[Stored data]

****************************************

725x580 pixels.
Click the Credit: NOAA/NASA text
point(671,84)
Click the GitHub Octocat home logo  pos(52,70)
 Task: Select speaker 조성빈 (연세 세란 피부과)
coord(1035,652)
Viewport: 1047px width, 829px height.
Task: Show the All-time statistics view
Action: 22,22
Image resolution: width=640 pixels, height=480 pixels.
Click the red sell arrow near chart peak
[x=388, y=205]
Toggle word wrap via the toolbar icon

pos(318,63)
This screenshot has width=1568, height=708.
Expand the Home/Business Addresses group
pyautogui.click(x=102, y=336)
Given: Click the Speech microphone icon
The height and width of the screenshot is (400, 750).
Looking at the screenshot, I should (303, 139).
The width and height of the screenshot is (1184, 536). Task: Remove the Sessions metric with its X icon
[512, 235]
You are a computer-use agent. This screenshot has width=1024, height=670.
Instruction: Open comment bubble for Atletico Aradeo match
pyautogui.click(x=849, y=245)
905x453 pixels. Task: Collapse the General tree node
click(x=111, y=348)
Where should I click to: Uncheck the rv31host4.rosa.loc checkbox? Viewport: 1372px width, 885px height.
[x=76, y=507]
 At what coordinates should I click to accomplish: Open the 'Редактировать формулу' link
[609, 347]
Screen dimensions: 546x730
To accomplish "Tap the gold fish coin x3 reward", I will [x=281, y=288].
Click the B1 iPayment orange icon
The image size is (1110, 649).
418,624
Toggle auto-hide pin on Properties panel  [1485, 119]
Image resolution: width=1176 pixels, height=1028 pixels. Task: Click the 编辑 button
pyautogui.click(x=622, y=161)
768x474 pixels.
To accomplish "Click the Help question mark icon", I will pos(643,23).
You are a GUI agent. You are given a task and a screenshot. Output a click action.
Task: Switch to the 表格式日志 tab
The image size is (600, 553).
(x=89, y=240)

****************************************

**What to produce:**
Within the data above, pick out all lines holding the word "This".

**Exercise response:**
This screenshot has width=1568, height=708.
You are a computer-use agent. This screenshot has width=1024, height=670.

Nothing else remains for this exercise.